**ACTIVITY:** Count the lines below that contain "each". Answer with the number alone.

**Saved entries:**
○ ○ ○
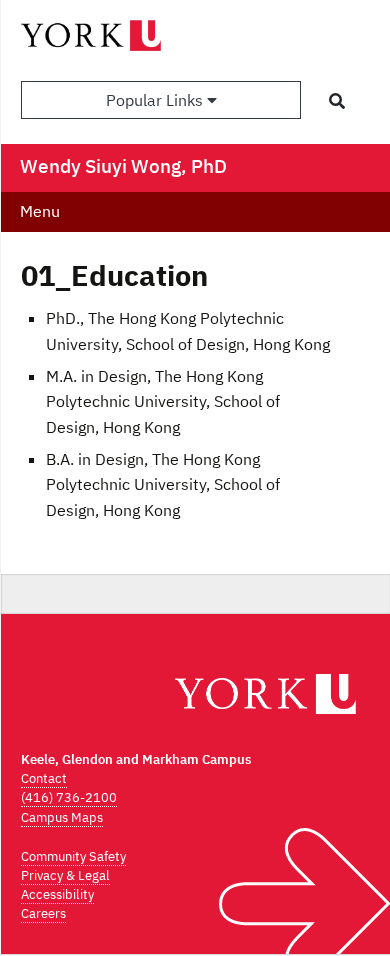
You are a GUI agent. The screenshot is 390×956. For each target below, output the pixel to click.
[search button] (337, 101)
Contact (44, 778)
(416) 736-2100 (69, 797)
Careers (43, 913)
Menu (40, 211)
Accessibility (57, 894)
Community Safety (73, 856)
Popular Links (156, 100)
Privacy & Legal (65, 875)
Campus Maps (62, 817)
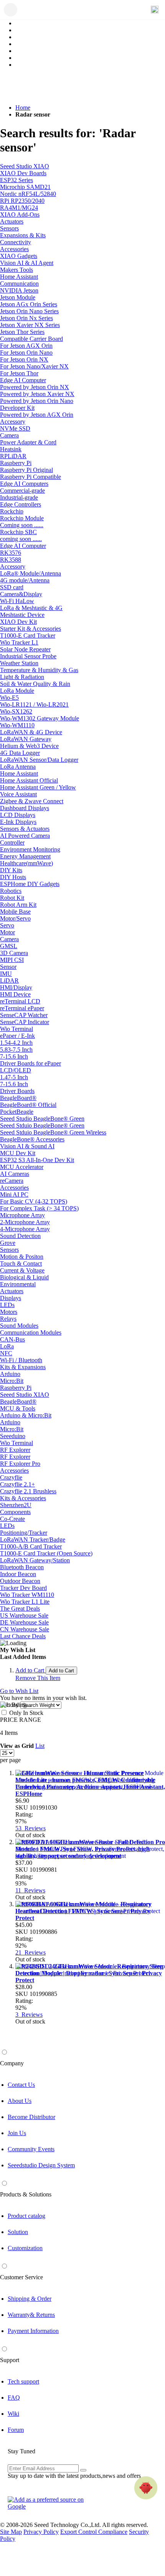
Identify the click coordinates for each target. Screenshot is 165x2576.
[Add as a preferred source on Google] (50, 2503)
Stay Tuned (21, 2451)
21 (30, 1952)
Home (22, 107)
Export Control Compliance (93, 2531)
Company (12, 2063)
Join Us (17, 2133)
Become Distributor (31, 2117)
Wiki (13, 2413)
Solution (18, 2232)
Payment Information (33, 2331)
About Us (19, 2101)
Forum (16, 2429)
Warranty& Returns (31, 2314)
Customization (25, 2248)
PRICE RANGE (20, 1719)
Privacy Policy (41, 2531)
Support (9, 2360)
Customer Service (21, 2277)
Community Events (31, 2149)
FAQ (14, 2397)
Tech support (23, 2381)
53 (30, 1828)
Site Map (11, 2531)
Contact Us (21, 2084)
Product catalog (26, 2216)
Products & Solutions (25, 2194)
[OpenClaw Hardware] (145, 2487)
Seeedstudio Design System (41, 2165)
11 (30, 1890)
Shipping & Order (29, 2298)
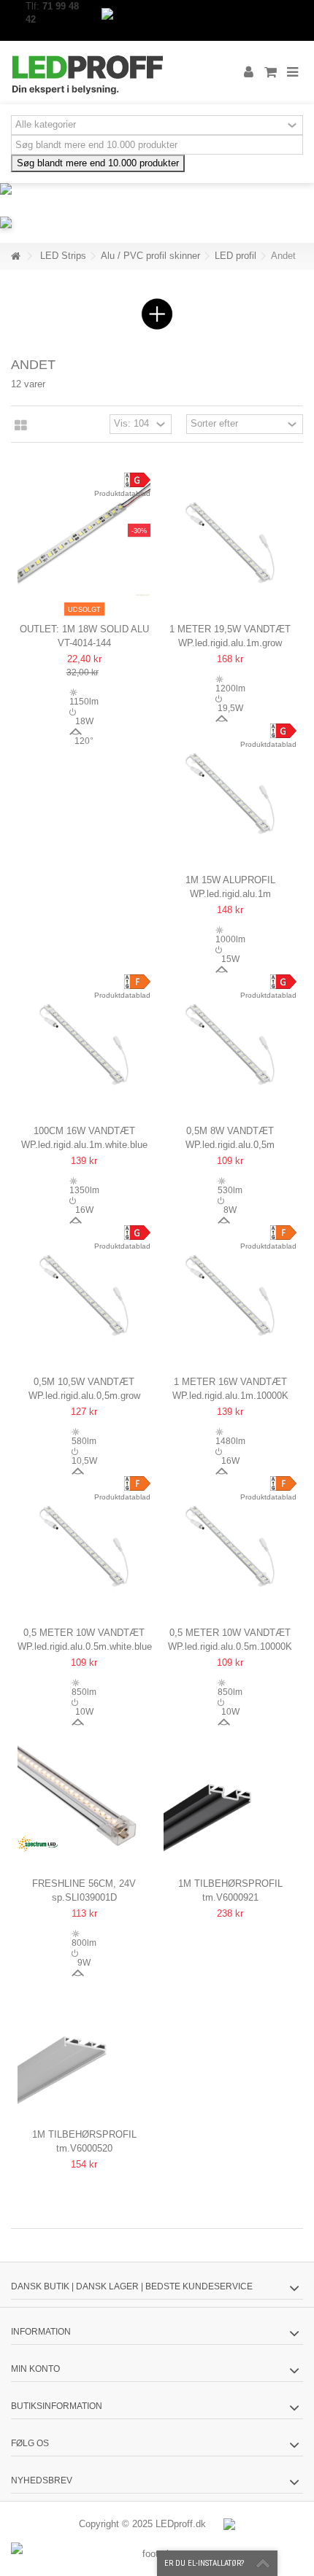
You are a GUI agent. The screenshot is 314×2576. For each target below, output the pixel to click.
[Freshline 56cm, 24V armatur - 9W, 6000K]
○ ○ ○
**RESPONSE BELOW:** 3